_Directions:_ Which lines of the entries below contain the string "magnifier"? Copy each one.

[Entries supplied]

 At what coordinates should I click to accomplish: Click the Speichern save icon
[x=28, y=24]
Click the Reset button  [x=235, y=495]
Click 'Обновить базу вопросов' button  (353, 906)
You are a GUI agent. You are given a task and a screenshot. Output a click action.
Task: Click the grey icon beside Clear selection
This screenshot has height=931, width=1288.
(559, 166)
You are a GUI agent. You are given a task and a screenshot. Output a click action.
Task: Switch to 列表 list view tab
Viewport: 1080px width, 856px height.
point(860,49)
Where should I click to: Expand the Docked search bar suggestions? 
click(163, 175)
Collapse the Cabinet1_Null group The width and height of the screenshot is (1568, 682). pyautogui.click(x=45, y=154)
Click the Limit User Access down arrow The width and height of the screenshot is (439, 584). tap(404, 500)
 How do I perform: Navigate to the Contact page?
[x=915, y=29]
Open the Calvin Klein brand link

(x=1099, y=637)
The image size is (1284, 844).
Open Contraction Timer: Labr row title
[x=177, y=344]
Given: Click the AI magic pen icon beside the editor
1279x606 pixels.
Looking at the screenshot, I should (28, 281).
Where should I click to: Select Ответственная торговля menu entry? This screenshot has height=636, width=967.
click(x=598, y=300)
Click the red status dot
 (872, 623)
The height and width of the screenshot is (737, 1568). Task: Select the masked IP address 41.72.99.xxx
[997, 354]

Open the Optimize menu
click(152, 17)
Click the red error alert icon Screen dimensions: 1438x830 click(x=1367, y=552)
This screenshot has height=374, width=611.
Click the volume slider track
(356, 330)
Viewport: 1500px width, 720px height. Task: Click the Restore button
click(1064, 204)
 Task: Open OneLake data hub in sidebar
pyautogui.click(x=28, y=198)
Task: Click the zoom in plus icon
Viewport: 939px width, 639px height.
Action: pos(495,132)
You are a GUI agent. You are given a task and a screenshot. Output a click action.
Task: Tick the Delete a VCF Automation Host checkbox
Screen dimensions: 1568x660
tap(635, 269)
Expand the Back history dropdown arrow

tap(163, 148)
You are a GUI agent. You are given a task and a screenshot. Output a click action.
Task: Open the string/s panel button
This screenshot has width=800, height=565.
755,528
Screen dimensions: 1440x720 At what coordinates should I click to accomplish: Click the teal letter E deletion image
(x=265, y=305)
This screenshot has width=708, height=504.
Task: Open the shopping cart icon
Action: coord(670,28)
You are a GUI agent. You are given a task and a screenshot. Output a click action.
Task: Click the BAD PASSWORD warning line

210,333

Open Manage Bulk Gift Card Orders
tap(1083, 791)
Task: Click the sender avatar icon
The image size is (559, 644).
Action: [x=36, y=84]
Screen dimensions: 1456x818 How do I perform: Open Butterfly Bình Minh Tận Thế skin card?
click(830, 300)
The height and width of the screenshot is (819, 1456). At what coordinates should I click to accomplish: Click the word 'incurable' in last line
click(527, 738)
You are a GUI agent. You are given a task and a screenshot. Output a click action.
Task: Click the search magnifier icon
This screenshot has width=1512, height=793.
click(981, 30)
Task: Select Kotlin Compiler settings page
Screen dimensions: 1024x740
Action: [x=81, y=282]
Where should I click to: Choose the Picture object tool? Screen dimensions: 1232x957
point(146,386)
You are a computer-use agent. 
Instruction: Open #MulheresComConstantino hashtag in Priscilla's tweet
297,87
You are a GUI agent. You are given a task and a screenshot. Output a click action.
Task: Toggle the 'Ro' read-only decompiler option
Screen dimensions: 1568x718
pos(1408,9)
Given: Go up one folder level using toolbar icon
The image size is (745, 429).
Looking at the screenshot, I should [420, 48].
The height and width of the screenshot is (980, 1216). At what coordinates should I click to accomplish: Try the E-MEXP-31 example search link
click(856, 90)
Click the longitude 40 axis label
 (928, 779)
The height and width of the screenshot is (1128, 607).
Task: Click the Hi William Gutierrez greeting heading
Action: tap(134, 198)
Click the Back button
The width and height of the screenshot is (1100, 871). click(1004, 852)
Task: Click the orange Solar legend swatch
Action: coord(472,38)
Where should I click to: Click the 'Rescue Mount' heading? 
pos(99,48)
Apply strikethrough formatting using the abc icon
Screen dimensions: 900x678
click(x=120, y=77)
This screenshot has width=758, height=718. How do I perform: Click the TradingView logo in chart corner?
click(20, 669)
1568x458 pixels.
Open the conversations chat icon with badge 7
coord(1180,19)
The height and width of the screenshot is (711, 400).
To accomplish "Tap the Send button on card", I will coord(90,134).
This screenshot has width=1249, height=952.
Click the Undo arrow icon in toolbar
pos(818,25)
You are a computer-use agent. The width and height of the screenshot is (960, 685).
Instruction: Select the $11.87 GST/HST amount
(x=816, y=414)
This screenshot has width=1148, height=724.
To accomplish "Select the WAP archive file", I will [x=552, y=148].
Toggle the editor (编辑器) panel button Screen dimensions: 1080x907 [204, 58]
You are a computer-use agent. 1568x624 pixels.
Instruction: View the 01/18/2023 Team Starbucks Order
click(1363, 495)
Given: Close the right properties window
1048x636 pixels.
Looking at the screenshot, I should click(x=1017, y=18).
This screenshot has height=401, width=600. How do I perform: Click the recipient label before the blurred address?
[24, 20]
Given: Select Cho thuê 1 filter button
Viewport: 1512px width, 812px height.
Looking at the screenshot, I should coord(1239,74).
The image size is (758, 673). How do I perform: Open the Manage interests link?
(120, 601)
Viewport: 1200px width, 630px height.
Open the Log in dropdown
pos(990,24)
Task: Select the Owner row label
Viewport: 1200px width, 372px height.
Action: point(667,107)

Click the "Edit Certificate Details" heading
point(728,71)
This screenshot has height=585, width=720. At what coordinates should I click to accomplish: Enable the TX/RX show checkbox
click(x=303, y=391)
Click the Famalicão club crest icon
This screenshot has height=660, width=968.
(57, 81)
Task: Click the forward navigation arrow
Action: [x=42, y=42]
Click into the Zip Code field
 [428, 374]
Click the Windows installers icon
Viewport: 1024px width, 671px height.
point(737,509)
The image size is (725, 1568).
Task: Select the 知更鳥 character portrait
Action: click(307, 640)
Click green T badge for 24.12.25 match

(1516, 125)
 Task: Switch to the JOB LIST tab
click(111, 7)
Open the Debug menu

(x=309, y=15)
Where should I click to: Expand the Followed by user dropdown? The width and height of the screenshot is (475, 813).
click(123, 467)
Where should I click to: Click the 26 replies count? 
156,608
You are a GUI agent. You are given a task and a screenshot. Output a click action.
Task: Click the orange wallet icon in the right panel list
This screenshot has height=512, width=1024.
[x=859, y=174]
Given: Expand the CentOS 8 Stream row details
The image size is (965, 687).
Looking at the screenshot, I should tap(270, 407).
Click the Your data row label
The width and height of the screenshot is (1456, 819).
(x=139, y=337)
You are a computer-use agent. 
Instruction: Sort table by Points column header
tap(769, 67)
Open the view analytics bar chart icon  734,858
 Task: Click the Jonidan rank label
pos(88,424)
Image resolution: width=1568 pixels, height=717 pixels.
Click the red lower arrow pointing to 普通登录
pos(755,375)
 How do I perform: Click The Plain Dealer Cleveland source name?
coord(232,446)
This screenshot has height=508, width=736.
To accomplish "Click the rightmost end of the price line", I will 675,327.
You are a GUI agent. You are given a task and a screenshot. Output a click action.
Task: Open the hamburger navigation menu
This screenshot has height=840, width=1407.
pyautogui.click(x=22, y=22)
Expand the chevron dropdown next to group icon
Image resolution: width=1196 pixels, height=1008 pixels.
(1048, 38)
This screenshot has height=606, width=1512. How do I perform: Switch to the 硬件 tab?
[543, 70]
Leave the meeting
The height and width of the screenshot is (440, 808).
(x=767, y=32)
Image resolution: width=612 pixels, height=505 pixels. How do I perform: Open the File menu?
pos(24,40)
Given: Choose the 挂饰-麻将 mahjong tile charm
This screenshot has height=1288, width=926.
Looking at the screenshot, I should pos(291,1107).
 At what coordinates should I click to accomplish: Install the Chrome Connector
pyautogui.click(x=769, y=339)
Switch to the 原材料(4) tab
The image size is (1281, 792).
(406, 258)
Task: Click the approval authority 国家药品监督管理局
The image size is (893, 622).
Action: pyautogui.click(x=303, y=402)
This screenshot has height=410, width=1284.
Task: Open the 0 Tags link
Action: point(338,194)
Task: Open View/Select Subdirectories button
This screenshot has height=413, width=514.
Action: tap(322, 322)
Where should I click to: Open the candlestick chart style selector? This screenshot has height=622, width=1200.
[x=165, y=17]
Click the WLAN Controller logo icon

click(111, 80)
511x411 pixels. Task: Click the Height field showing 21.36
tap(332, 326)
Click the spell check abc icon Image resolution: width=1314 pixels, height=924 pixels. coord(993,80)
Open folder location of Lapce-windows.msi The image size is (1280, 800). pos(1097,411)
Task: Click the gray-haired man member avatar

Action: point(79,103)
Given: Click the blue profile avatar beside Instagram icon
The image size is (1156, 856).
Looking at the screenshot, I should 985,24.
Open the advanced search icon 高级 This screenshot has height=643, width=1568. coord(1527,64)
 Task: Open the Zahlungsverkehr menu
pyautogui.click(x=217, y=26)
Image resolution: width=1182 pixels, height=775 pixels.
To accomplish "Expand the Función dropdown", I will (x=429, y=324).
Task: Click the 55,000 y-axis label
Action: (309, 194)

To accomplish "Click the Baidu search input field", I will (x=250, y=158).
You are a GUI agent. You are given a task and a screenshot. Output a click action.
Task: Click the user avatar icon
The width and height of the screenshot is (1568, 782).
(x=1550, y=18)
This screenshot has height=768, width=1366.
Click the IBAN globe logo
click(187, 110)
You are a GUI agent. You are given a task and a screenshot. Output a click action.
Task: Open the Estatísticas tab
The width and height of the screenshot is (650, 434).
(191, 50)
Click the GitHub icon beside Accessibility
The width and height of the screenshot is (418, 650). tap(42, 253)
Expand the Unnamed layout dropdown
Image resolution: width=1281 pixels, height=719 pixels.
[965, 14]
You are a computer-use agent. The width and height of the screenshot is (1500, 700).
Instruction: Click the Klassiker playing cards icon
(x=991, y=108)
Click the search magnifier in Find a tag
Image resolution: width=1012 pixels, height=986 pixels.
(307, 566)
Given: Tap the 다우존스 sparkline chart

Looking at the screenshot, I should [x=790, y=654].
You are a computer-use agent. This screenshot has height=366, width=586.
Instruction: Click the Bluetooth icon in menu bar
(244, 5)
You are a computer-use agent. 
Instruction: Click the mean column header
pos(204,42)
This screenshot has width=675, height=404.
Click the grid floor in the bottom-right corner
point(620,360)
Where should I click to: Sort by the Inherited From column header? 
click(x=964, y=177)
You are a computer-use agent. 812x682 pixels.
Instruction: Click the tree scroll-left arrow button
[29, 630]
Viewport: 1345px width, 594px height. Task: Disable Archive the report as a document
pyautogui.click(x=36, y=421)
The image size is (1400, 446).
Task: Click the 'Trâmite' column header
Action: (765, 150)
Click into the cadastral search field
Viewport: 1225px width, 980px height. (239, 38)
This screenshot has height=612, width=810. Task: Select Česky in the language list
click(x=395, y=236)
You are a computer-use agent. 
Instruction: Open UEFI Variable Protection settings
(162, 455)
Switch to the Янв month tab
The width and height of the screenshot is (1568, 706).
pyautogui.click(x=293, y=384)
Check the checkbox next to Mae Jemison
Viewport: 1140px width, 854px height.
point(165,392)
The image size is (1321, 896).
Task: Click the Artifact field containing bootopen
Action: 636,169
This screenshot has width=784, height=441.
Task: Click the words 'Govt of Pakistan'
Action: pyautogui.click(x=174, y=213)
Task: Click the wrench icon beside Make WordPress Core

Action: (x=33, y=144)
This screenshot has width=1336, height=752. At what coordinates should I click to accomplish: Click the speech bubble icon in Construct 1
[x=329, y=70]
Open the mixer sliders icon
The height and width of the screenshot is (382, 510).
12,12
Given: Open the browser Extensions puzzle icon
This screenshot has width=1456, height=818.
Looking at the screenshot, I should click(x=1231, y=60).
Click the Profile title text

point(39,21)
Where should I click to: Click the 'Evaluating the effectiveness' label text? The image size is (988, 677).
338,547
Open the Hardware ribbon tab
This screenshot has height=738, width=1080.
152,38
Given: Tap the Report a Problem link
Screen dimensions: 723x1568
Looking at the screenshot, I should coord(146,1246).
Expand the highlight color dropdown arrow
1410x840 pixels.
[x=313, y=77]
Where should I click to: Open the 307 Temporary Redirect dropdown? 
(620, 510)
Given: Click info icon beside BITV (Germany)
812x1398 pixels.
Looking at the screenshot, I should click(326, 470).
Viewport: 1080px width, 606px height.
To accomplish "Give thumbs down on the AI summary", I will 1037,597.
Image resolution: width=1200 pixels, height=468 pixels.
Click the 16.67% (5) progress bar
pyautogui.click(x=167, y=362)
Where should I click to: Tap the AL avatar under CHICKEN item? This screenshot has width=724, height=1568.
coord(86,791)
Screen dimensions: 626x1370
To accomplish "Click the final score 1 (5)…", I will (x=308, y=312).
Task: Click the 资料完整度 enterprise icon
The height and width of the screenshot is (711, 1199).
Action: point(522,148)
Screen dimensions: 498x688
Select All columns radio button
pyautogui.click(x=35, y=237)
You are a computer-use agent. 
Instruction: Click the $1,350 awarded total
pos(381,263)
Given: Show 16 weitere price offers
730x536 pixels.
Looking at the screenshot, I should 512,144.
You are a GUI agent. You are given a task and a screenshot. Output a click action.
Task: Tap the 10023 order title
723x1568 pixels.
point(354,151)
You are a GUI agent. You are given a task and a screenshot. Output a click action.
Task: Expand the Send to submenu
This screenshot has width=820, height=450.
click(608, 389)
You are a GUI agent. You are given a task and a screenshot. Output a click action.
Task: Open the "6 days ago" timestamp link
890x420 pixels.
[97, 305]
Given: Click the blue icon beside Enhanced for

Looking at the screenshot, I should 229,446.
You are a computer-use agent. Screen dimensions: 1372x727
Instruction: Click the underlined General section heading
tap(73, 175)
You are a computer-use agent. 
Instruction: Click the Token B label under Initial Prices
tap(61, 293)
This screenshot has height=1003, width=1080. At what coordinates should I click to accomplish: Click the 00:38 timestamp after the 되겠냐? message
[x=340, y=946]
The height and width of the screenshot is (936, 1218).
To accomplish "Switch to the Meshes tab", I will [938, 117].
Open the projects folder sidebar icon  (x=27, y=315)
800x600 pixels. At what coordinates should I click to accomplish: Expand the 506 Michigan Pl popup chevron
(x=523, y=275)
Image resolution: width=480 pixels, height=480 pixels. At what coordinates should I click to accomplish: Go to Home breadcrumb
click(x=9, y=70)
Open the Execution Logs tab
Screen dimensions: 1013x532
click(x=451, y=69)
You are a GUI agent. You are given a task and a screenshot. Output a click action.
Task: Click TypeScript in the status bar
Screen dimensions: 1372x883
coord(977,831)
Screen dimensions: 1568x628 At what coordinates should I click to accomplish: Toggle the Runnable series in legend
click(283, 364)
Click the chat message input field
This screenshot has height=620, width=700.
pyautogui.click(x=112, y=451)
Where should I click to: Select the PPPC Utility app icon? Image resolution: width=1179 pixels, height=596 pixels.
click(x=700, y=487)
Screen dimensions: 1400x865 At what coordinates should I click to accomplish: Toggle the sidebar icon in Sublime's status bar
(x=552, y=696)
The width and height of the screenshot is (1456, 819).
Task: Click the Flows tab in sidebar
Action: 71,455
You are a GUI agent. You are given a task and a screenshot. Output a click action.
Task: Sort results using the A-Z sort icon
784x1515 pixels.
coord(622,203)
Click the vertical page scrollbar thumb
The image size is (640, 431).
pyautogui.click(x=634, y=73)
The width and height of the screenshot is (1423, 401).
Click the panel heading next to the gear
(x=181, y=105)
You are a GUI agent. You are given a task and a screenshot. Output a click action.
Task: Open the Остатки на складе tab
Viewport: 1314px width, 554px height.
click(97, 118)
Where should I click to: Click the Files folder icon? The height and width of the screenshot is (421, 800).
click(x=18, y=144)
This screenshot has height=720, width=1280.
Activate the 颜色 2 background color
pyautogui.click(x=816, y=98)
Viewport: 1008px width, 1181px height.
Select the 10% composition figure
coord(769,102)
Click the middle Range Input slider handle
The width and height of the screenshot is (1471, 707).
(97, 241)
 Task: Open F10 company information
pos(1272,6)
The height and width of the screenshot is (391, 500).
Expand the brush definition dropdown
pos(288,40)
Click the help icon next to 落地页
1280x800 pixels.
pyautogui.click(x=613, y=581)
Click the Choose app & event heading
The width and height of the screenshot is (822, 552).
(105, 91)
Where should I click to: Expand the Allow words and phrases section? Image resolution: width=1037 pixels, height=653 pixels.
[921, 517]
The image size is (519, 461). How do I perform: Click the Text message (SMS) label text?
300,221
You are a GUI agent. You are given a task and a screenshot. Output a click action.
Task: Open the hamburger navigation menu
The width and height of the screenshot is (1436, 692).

[/Entries supplied]

_Solution for this exercise:_
Task: Click the search magnifier icon
Click the search magnifier in Find a tag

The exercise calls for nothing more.